Viele Eltern fühlen sich bei starken Gefühlsausbrüchen ihres Kindes schnell überfordert oder allein. Was möchtest du diesen Eltern mit deinem Buch besonders mit auf den Weg geben?

Mark: Ich möchte ihnen zeigen, dass sie alles andere als allein sind. Dass es genügend andere Familien da draußen gibt, denen es genau so oder zumindest ähnlich geht. Und ich möchte ihnen ermöglichen, mit der Zeit eine radikale Akzeptanz zu entwickeln. Anzunehmen, dass das eigene Familienleben herausfordernder ist, als es bei vielen anderen Familien zumindest den Anschein hat. Aber dass wir es mit der richtigen Haltung und indem wir gemeinsam, im Team zusammenarbeiten, schaffen können, gut miteinander zusammenzuleben.

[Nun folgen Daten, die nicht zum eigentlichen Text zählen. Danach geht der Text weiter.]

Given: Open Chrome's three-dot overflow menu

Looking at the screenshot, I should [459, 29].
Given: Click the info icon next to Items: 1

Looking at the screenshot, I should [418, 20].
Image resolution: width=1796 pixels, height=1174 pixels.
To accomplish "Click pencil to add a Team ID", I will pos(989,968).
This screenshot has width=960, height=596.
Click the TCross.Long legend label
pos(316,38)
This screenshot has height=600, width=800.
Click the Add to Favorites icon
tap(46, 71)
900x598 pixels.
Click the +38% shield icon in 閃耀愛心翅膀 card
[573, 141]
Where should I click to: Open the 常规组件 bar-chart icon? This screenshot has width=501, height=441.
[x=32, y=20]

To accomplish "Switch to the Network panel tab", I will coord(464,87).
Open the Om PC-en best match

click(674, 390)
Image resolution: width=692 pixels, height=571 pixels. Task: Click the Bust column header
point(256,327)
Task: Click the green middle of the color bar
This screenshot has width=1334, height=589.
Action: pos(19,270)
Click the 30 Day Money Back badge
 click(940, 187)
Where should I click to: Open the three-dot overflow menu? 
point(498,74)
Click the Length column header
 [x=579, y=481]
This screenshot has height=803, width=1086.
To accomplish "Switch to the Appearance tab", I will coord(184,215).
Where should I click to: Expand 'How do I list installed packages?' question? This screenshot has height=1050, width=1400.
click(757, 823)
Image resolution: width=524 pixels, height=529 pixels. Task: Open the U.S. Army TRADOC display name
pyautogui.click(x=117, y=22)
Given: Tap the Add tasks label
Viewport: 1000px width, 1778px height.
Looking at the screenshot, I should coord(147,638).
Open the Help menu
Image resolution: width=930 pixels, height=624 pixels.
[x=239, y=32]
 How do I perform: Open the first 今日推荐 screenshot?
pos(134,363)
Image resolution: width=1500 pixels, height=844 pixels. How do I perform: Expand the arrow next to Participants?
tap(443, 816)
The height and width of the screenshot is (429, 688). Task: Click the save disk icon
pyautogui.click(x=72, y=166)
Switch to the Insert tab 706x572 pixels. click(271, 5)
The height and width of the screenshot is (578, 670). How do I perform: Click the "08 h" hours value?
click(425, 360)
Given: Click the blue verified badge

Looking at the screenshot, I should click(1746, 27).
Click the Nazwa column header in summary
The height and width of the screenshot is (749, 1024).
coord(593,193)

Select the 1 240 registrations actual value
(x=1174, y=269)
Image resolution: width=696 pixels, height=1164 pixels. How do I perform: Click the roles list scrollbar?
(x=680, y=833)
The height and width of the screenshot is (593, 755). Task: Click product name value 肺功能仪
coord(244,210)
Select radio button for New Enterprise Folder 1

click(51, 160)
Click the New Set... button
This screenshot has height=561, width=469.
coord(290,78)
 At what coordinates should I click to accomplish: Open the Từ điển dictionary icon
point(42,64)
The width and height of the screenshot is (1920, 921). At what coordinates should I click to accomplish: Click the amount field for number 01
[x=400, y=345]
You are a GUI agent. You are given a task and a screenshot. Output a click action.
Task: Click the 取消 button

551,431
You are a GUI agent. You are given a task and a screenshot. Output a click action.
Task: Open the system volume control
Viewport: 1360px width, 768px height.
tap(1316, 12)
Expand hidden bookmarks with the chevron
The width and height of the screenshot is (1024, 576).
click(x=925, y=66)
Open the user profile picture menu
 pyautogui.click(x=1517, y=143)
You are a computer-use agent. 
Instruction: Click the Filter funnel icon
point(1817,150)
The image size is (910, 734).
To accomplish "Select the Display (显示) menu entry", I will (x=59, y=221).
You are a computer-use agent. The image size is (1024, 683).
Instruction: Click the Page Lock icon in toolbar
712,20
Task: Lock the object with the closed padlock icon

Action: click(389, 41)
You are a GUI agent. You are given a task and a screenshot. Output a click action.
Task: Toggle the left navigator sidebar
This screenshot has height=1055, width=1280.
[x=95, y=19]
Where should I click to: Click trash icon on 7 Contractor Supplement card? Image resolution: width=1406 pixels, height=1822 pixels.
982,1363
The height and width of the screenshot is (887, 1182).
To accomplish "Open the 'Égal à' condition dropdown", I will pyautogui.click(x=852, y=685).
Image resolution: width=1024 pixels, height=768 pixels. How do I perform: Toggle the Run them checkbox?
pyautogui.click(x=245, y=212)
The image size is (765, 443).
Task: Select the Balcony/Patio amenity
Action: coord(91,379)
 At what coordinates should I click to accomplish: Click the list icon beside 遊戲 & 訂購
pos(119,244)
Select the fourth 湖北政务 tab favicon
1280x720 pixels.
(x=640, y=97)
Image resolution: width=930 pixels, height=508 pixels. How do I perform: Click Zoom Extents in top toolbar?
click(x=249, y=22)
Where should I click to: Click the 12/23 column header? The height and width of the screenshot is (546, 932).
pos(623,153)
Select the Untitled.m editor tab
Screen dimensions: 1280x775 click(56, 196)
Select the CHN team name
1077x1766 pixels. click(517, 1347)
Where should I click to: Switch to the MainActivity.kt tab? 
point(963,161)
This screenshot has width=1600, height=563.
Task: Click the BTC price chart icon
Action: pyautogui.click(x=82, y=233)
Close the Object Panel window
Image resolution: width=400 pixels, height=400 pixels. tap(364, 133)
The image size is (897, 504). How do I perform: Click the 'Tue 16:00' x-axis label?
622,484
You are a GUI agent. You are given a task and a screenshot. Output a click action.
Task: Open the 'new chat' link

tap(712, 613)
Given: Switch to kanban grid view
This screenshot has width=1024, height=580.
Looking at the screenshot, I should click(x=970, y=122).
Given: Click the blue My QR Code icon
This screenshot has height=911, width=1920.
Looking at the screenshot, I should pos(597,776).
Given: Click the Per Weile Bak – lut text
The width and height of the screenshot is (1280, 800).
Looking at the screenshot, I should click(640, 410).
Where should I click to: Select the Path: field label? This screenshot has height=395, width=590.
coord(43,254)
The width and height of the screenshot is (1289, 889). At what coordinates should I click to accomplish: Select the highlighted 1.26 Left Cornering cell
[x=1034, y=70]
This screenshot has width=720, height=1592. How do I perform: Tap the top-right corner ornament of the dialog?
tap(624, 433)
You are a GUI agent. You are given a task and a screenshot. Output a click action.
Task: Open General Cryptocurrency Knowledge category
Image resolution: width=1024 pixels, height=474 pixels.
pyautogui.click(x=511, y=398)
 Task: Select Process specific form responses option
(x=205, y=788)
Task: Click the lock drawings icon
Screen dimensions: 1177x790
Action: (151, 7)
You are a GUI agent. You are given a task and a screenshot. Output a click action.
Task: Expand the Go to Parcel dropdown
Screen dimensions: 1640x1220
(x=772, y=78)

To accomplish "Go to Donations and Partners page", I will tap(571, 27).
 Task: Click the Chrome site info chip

Dein Buch steckt voller alltagsnaher Beispiele – vom Zähneputzen bis zum Schulalltag. Welche kleinen Veränderungen im Umgang mit PDA-Kindern können deiner Erfahrung nach im Familienleben besonders viel Druck herausnehmen?

Mark: Das Wichtigste ist die Haltung, mit der Eltern ihrem Kind begegnen – das gilt für alle Familien und bei Panda-Familien umso mehr: zugewandt, bedürfnisorientiert und auf Augenhöhe. Dr. Ross Greene hat gesagt: „Kids do well if they can.” – und genau so ist es. Wir wissen mittlerweile, dass Kinder generell kooperieren wollen, wenn sie denn können. Können sie nicht, dann hat das in der Regel einen Grund und es lohnt sich, genauer hinzuschauen. Bei PDA geht es häufig darum, dass alltägliche Anforderungen vermieden werden, weil sie einen Kontrollverlust und/oder ein Hierarchiegefälle darstellen, was sich für den Panda buchstäblich lebensgefährlich anfühlt. In der Folge schaltet er in den Überlebensmodus (Fight, Flight, Freeze, usw.), um sein Überleben zu sichern. Wenn Eltern Anforderungen reduzieren und darauf achten, dass sich das Nervensystem ihres Pandas mit Hilfe geeigneter Regulationsmöglichkeiten erholen kann, kann das den Familienalltag deutlich entspannen.


Mark hat mit seinem Buch eine richtig wertvolle Ressource geschaffen, die nicht nur betroffenen Familien, sondern auch Fachleuten und Freunden helfen kann, ein besseres Verständnis für die Herausforderungen von Panda-Kindern zu entwickeln.


Über den Autor

Mark Leonard ist Eltern-Coach, Content Creator und Vater eines „Panda-Kindes“.

Nach seiner Promotion in Elektrotechnik und Informationstechnik entschied er sich, der Forschung den Rücken zu kehren – um mehr Zeit mit seinem Sohn zu verbringen.

Auf seinem Instagramkanal @mark.my.thoughts begann er zunächst über aktive Vaterschaft und bedürfnisorientierte Erziehung zu schreiben. Bald kamen die Themen Hochbegabung und PDA (Pathological Demand Avoidance) hinzu – ein Verhaltensprofil, das nach aktuellem Wissensstand innerhalb des Autismusspektrums verortet wird.